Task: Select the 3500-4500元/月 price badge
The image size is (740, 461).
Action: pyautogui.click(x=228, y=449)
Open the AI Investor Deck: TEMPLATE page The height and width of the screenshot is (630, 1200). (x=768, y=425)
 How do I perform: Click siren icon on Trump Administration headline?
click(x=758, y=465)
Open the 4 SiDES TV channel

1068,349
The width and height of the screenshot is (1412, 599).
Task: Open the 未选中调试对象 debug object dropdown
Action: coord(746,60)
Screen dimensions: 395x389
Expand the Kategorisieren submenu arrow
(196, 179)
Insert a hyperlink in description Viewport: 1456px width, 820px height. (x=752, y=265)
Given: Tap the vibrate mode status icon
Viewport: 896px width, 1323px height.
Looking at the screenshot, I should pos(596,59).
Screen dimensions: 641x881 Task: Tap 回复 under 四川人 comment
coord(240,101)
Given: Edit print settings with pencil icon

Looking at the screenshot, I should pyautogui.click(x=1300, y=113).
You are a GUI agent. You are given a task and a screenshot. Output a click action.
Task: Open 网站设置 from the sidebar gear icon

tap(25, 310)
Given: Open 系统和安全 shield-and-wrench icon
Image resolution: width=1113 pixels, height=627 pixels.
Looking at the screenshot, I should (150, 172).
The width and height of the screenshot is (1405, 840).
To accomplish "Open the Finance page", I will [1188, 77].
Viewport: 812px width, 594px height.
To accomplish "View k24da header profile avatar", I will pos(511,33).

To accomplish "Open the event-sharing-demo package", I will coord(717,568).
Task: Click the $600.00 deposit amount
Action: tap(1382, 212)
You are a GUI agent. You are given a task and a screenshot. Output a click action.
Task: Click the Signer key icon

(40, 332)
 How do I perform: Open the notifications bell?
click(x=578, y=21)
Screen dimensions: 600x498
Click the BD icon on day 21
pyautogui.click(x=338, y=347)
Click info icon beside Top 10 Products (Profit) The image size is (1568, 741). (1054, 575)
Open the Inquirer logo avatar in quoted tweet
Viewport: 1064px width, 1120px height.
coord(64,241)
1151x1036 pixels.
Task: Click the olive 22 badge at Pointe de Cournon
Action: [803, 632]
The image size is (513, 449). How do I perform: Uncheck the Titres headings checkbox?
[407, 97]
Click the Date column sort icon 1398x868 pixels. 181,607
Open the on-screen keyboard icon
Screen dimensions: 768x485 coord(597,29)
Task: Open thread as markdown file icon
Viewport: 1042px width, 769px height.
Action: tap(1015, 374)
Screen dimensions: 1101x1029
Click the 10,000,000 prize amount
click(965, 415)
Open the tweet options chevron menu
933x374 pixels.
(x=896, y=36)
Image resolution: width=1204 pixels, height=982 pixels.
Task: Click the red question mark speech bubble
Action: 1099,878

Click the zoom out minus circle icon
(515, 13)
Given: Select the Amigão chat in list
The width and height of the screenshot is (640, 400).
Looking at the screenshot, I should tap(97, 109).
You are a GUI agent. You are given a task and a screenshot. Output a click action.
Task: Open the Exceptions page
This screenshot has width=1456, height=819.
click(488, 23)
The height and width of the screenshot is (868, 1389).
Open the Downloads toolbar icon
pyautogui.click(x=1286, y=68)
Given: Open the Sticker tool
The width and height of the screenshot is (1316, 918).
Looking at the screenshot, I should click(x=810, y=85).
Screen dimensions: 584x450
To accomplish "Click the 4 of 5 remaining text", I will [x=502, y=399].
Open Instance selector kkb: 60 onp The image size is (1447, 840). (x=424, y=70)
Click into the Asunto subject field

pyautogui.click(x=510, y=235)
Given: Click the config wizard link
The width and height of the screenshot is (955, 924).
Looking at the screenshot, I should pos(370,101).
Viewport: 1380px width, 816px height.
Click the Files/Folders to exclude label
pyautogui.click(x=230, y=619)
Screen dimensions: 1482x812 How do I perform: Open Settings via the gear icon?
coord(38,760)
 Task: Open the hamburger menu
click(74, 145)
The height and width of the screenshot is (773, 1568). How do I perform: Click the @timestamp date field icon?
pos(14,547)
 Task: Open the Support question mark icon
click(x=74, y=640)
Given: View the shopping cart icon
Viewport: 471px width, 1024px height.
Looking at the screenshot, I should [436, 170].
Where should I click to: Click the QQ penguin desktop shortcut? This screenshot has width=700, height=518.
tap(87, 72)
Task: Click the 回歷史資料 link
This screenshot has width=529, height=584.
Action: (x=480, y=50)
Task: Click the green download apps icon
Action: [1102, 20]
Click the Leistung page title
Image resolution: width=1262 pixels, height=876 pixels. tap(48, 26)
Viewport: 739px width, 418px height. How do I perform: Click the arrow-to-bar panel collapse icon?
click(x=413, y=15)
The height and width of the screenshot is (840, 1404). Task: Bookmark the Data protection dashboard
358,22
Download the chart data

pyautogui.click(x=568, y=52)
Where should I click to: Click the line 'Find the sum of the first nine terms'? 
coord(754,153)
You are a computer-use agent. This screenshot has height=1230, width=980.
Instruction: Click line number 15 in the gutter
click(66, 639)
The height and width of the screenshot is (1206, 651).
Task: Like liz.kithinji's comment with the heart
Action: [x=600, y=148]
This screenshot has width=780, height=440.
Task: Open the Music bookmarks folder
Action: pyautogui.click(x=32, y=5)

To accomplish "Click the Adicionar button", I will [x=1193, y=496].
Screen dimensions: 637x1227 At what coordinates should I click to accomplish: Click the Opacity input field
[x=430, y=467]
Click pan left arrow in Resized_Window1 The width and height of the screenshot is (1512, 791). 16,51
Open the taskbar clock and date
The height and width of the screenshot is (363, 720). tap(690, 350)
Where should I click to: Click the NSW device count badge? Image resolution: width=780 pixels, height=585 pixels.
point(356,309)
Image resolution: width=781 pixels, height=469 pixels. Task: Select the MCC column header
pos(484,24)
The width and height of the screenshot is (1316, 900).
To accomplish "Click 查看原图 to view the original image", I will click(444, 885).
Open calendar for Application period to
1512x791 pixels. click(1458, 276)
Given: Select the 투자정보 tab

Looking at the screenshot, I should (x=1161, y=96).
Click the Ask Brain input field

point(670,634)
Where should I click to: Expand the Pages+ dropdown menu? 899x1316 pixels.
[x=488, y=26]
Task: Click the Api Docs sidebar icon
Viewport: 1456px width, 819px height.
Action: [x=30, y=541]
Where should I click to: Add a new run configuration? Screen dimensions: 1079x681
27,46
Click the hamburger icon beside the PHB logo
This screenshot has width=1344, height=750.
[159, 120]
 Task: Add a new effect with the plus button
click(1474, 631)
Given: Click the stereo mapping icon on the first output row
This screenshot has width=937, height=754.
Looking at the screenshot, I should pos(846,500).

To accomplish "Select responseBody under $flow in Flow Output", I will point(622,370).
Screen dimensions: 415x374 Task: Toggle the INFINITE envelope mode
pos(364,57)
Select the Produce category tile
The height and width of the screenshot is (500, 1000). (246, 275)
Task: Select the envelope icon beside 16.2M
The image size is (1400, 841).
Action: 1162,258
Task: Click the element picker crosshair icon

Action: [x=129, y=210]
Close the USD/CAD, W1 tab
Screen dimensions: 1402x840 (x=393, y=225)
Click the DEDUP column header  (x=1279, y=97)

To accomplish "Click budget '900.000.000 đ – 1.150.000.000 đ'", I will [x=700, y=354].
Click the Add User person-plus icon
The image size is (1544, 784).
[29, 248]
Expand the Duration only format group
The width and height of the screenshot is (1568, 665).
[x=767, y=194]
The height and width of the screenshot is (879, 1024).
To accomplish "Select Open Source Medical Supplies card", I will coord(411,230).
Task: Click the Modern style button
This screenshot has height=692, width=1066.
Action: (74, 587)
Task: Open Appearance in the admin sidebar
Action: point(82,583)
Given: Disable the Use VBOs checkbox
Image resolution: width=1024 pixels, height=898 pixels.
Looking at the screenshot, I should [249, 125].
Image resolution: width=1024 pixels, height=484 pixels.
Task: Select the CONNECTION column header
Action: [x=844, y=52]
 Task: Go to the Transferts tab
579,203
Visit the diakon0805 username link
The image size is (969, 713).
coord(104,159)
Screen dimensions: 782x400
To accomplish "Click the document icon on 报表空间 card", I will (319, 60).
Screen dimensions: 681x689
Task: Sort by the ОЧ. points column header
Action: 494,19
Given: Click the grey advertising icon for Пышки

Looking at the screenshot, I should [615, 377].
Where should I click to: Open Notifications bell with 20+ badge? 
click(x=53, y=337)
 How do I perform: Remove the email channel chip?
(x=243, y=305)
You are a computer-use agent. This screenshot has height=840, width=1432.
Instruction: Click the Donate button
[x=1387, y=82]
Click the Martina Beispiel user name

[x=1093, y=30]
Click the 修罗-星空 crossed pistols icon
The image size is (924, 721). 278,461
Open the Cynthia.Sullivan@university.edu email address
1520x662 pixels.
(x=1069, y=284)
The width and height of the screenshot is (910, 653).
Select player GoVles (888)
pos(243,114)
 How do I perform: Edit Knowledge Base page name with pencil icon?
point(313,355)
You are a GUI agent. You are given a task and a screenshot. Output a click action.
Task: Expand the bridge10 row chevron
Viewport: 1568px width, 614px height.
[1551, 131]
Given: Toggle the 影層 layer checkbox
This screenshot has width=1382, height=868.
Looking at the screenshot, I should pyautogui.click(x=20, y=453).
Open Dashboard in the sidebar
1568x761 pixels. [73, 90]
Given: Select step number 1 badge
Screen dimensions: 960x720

◆ **Task details**:
Set out the records from the line containing "Given: Edit print settings with pencil icon" through the line containing "I will pos(511,33).", both included, as a JSON list of strings with one string per line and blank lines skipped.

◆ **Task solution**:
[
  "Given: Edit print settings with pencil icon",
  "Looking at the screenshot, I should pyautogui.click(x=1300, y=113).",
  "You are a GUI agent. You are given a task and a screenshot. Output a click action.",
  "Task: Open 网站设置 from the sidebar gear icon",
  "tap(25, 310)",
  "Given: Open 系统和安全 shield-and-wrench icon",
  "Image resolution: width=1113 pixels, height=627 pixels.",
  "Looking at the screenshot, I should (150, 172).",
  "The width and height of the screenshot is (1405, 840).",
  "To accomplish \"Open the Finance page\", I will [1188, 77].",
  "Viewport: 812px width, 594px height.",
  "To accomplish \"View k24da header profile avatar\", I will pos(511,33)."
]